** ENTRIES SUPPLIED follows **
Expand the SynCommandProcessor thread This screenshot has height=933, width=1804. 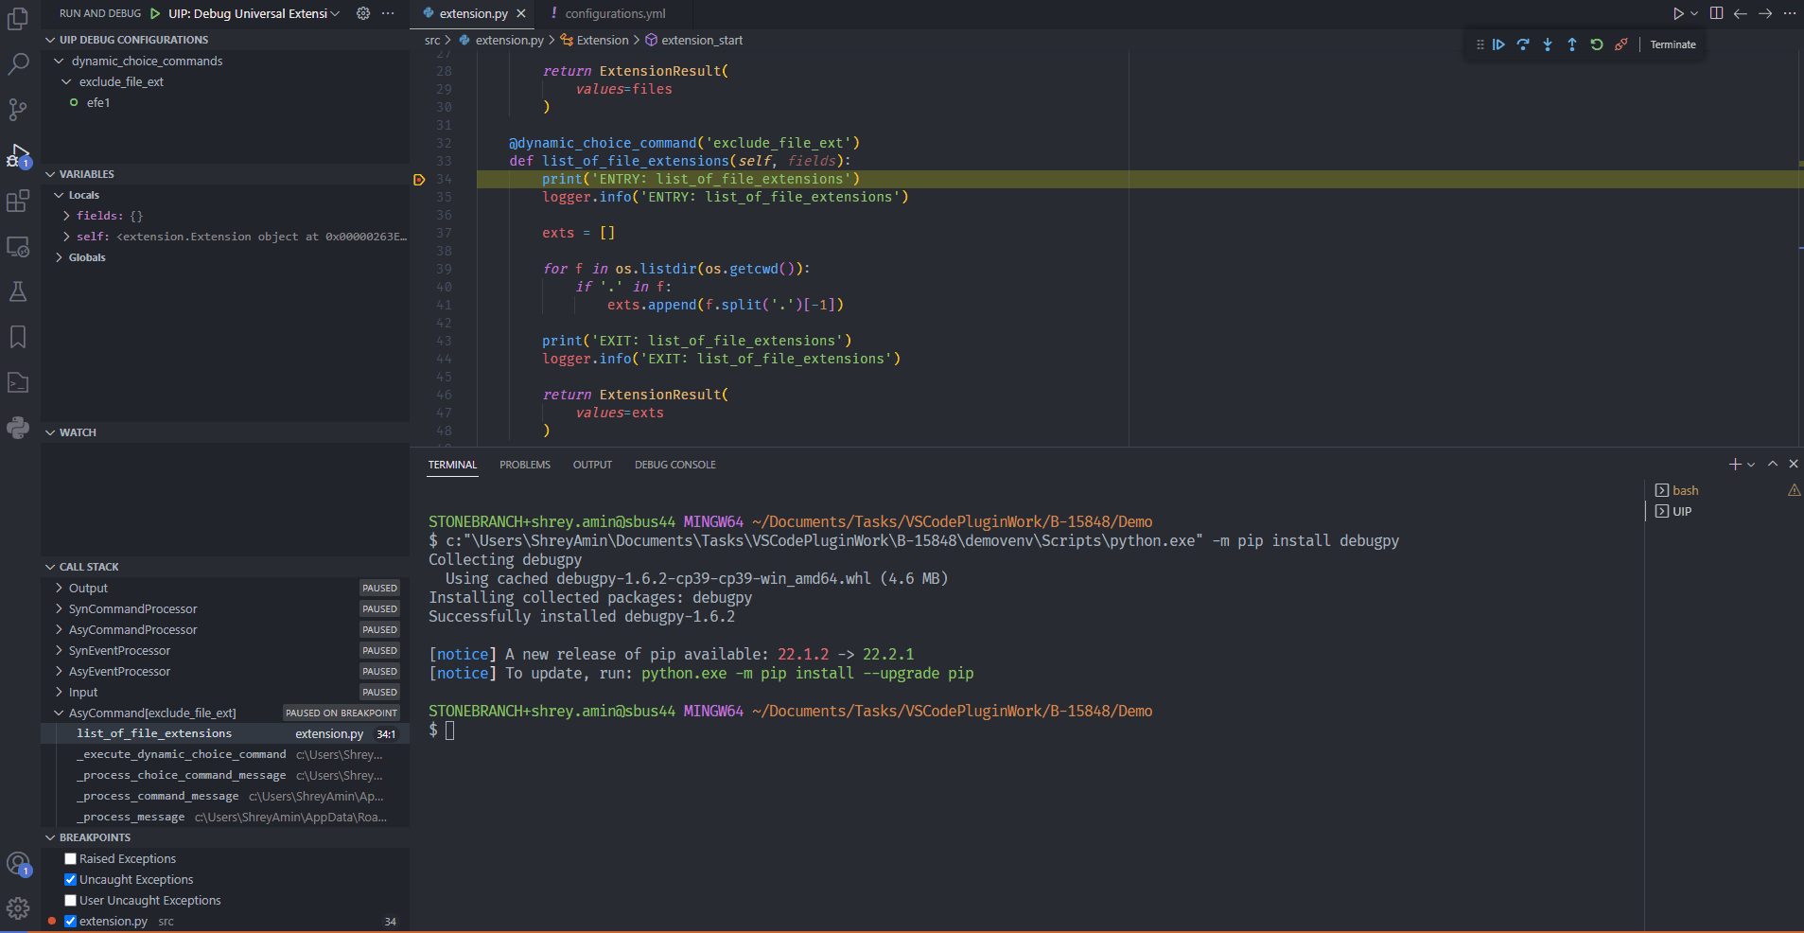tap(132, 609)
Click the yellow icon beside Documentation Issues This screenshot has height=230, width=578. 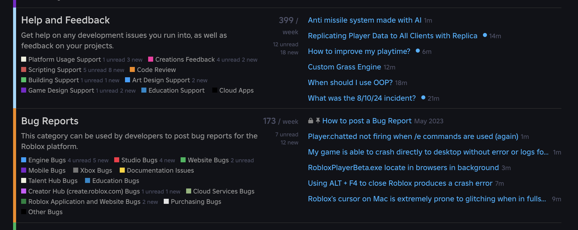click(x=122, y=170)
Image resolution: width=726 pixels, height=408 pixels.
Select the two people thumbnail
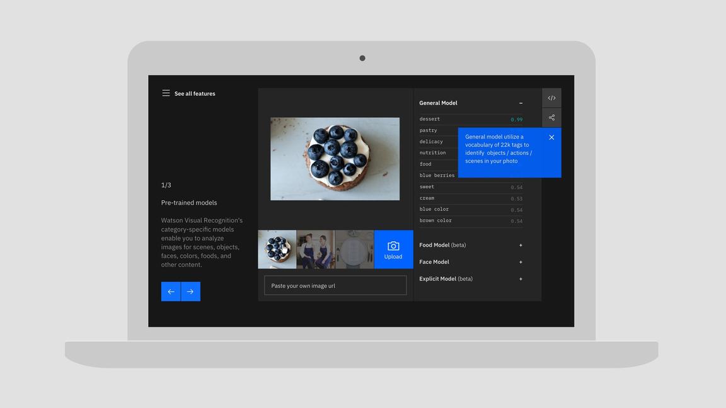coord(316,249)
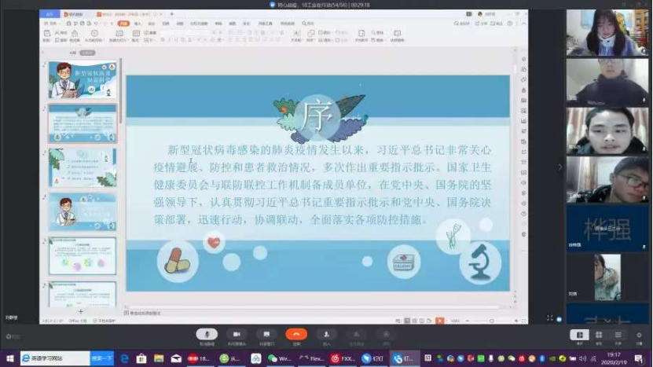The image size is (653, 367).
Task: Click the taskbar search go button
Action: tap(101, 358)
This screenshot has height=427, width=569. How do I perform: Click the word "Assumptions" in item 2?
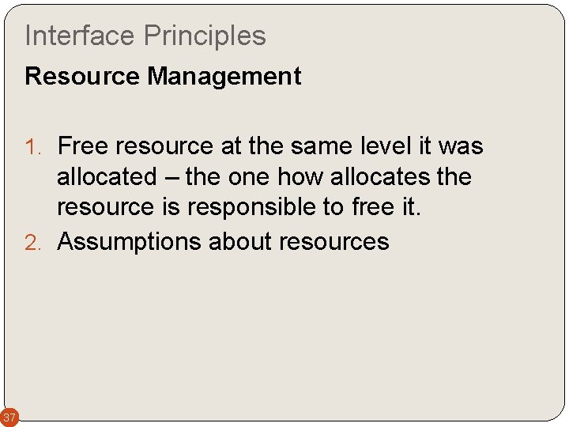[129, 241]
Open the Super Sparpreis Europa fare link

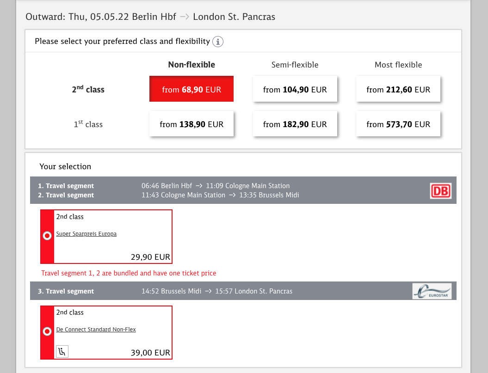coord(86,234)
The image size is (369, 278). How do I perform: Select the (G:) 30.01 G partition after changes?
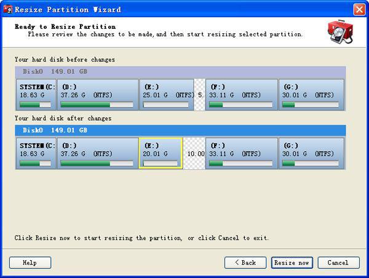[x=312, y=153]

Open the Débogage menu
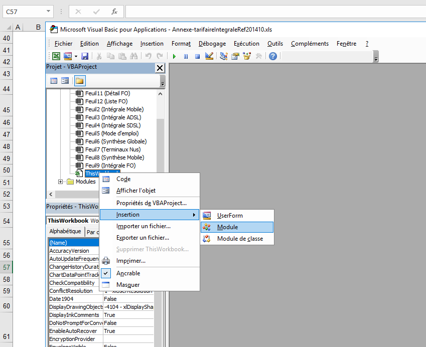[x=212, y=43]
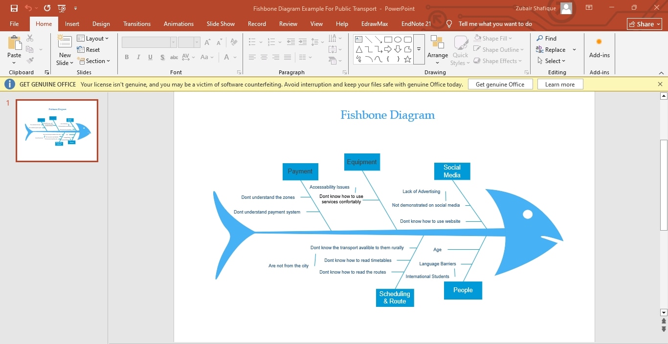Toggle Underline formatting
Screen dimensions: 668x344
pos(150,57)
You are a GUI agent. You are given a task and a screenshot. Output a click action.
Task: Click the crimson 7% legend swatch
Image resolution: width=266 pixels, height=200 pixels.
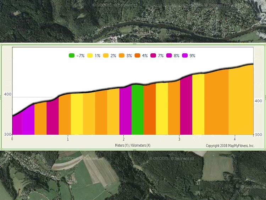[153, 55]
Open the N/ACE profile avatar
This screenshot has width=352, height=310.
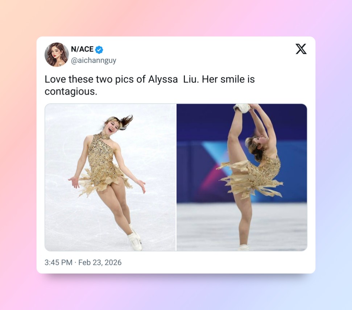57,55
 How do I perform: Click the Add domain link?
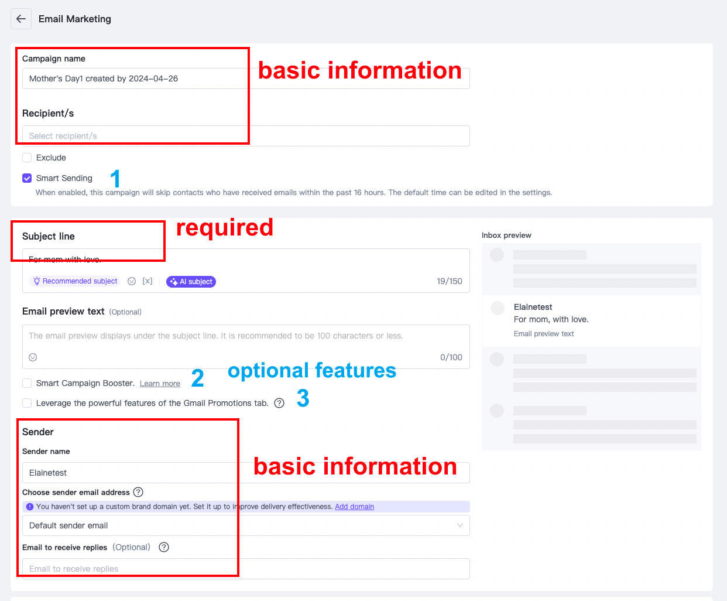[x=354, y=507]
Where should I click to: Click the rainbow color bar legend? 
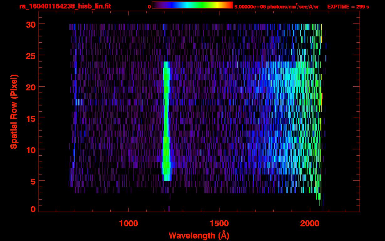click(x=193, y=5)
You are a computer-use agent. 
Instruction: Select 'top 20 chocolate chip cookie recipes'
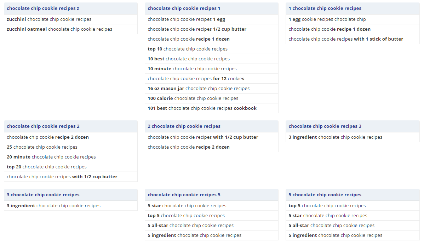(x=47, y=167)
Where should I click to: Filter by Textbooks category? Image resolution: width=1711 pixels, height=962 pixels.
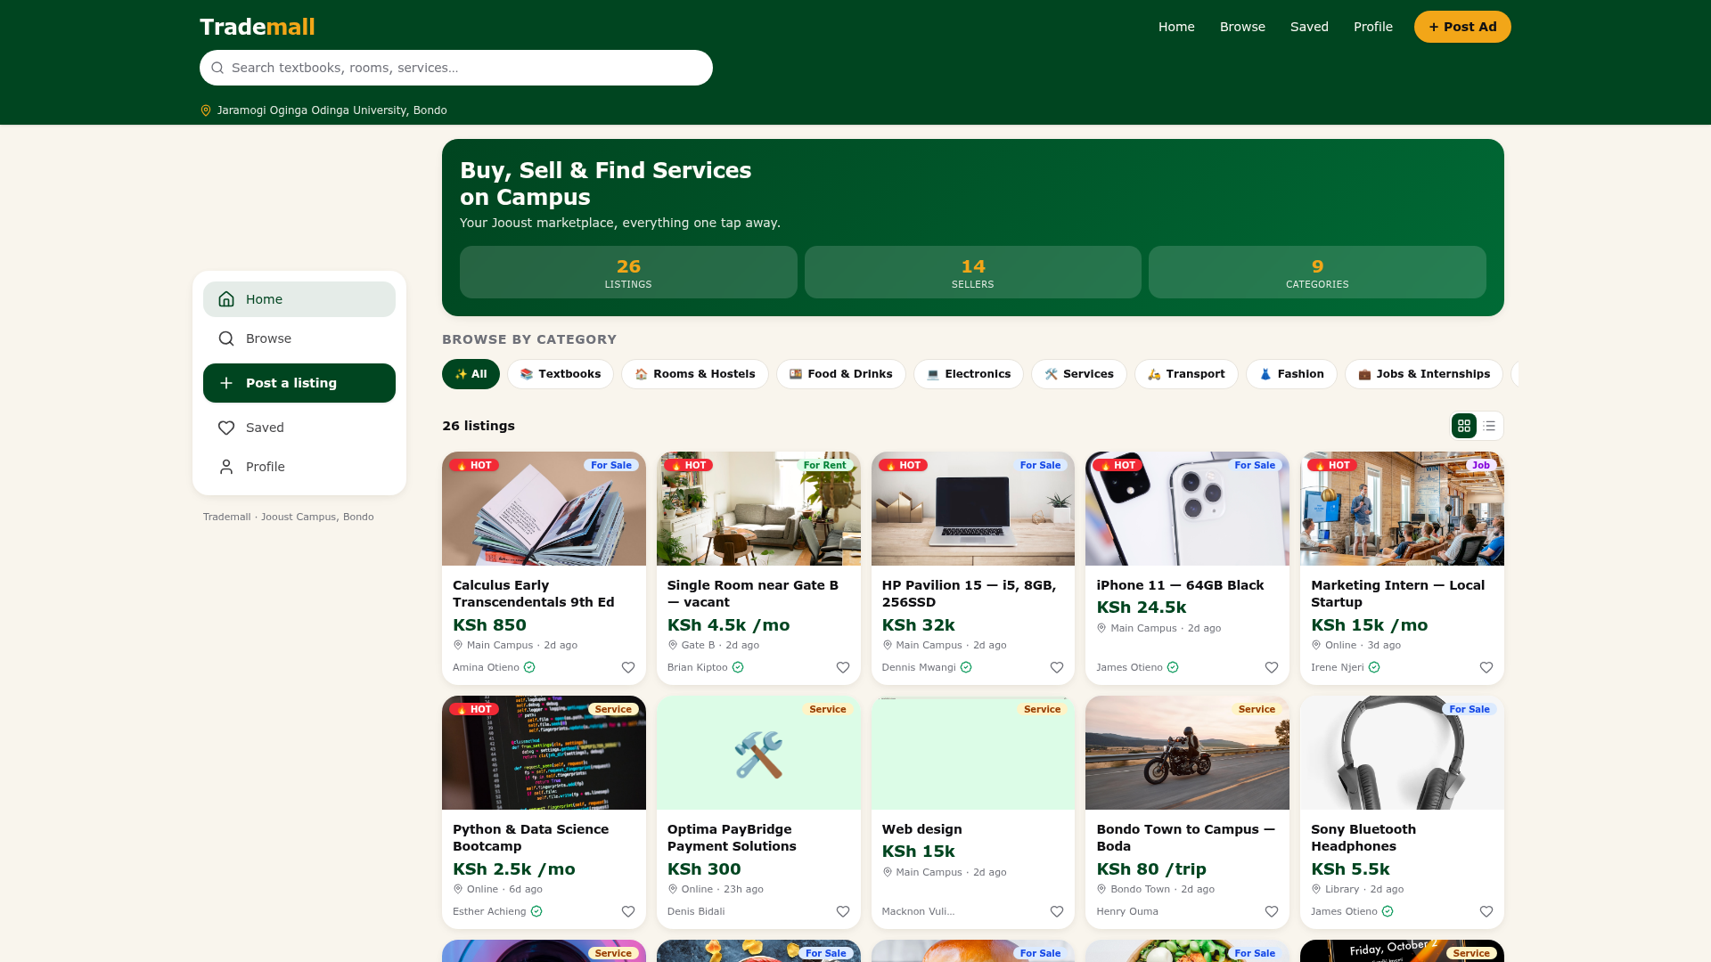pyautogui.click(x=561, y=374)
** End of ENTRIES SUPPLIED **
## WHAT THE TASK ASKS
Without any pictures, please write out the lines from the one containing "How do I perform: Click the Add domain link?" through the final line of the data, exactly and inclusive of both ends.

## ANSWER TO THIS PROBLEM
 How do I perform: Click the Add domain link?
[x=354, y=507]
Where should I click to: Click the rainbow color bar legend? 
click(x=193, y=5)
You are a computer-use agent. 
Instruction: Select 'top 20 chocolate chip cookie recipes'
(x=47, y=167)
Where should I click to: Filter by Textbooks category? Image resolution: width=1711 pixels, height=962 pixels.
pyautogui.click(x=561, y=374)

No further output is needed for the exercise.